I have started "false labor" twice. I am 39 weeks pregnant, 2 centimeters dilated and 75 percent effaced. One day, contractions were very regular at 1 1/2 minutes apart and lasting 60 seconds for about 10 hours! When checked, I was not progressing. They gave me something to "sleep" and let my body rest. I trusted what they said about my body needing rest to start into full labor. It did, but with that drug I didn't sleep for 20 more hours! Needless to say, labor stopped at that point. It started once again with regular mild to strong contractions two nights later, only to stop again. My baby is rather large and still at minus two station. My hunch is that labor is stopping because the baby just doesn't fit. Is it possible the baby just "knows" it won't fit?Question:
How frustrating for you, and I would agree with you to some degree. I always tell my students that babies are smart. If the pelvis is too small, they simply don't engage or else must be prodded to engage with very strong contractions and sometimes with augmentation (Pitocin). The baby then may have to turn to accommodate the tight squeeze and mold the head a bit to fit through.
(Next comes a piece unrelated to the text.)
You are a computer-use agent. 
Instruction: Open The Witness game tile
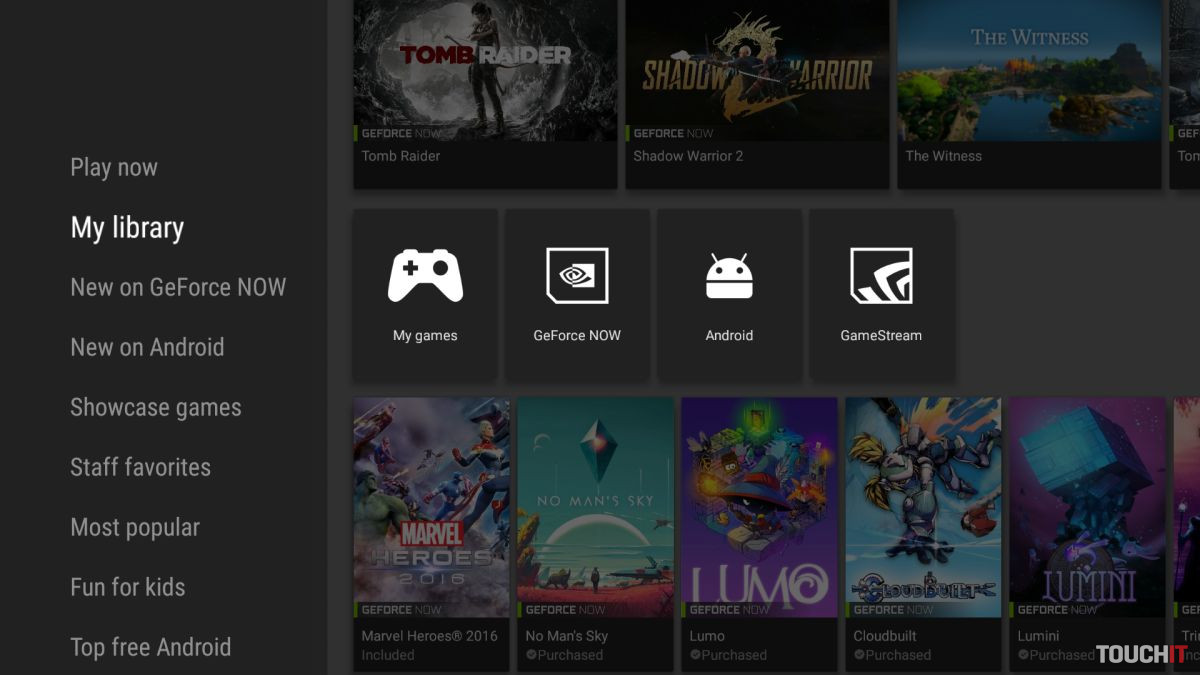pyautogui.click(x=1029, y=70)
This relates more to station, however, than the initiation of labor. We don't really know why labor starts but it does start just as predictably in women with small pelves as those with large ones.
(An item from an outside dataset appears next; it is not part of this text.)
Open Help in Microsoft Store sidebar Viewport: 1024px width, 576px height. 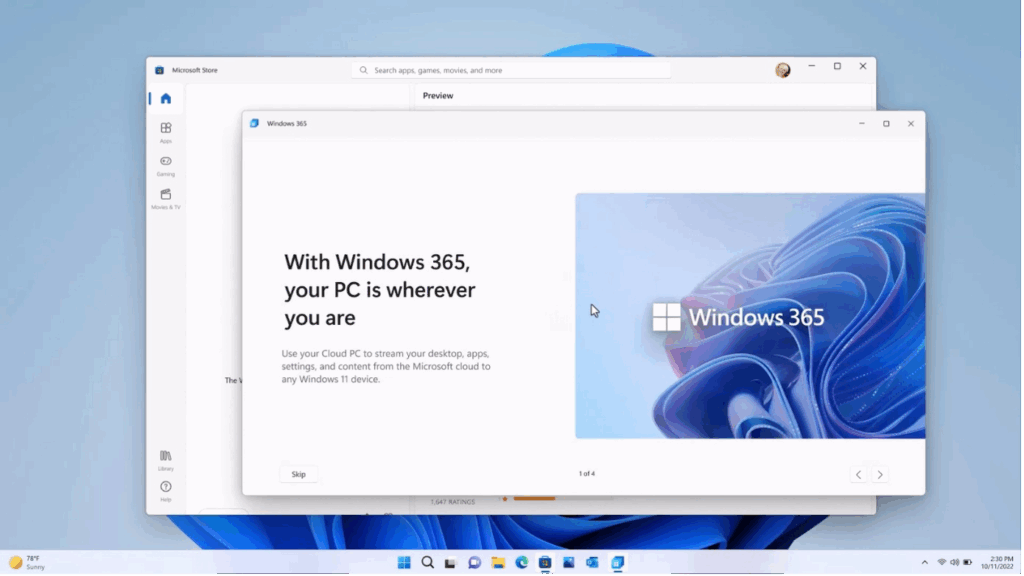[165, 490]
Primigravidas (first time mothers) generally start labor with the fetal head engaged (-1 to 0 station). If the inlet is adequate, but the midplane of the pelvis is too small, the contractions, once established, do tend to space out and labor can become dysfunctional. Dysfunctional labor or failure to progress in labor or arrest of dilatation or descent may all signify that the pelvis is too small. But you are correct, it sometimes takes hours of labor to find this out. As long as the baby is tolerating labor, the decision to do a cesarean is based on several hours of good labor without significant change in the cervix or in the station of the fetal head. At times, the baby turns (eg from a posterior to anterior) and then fits better and labor progresses normally.
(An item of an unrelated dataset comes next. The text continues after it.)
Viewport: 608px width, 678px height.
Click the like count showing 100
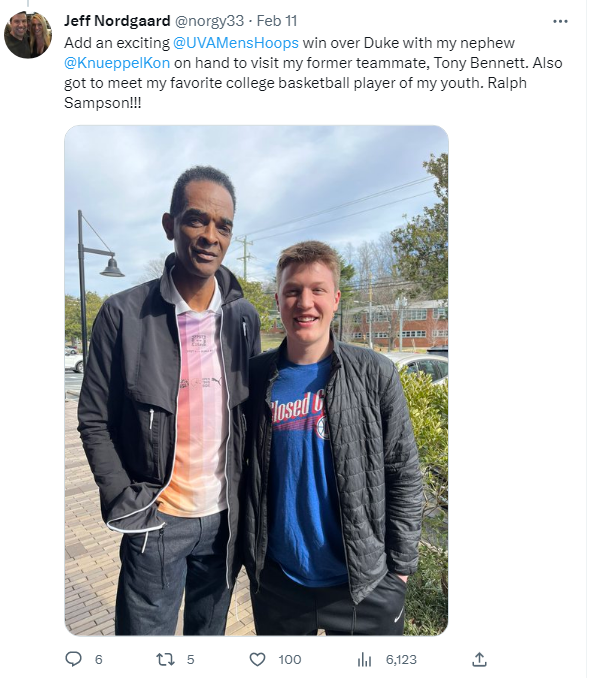click(x=290, y=660)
I would not attribute your false starts to a small pelvis. Nor do I blame you for accepting medication to help you sleep. If labor really is like a marathon, imagine running it without sleep.
I just delivered a baby the other day -- it was a first baby; the mother had several days of false labor. She finally went into the hospital and the midwife gave her morphine and vistaril. She slept on and off for three hours, then ruptured her membranes on her own. I stripped what remained of the membranes and ruptured a forebag and she delivered five hours later. I think all the preparation and false labor primed her cervix so well that once she started labor, she just flew!
Try not to worry; let it happen. Eat, drink fluids and rest in your final days. Plan lunch with a friend, something that you really want to do -- odds are you won't make it!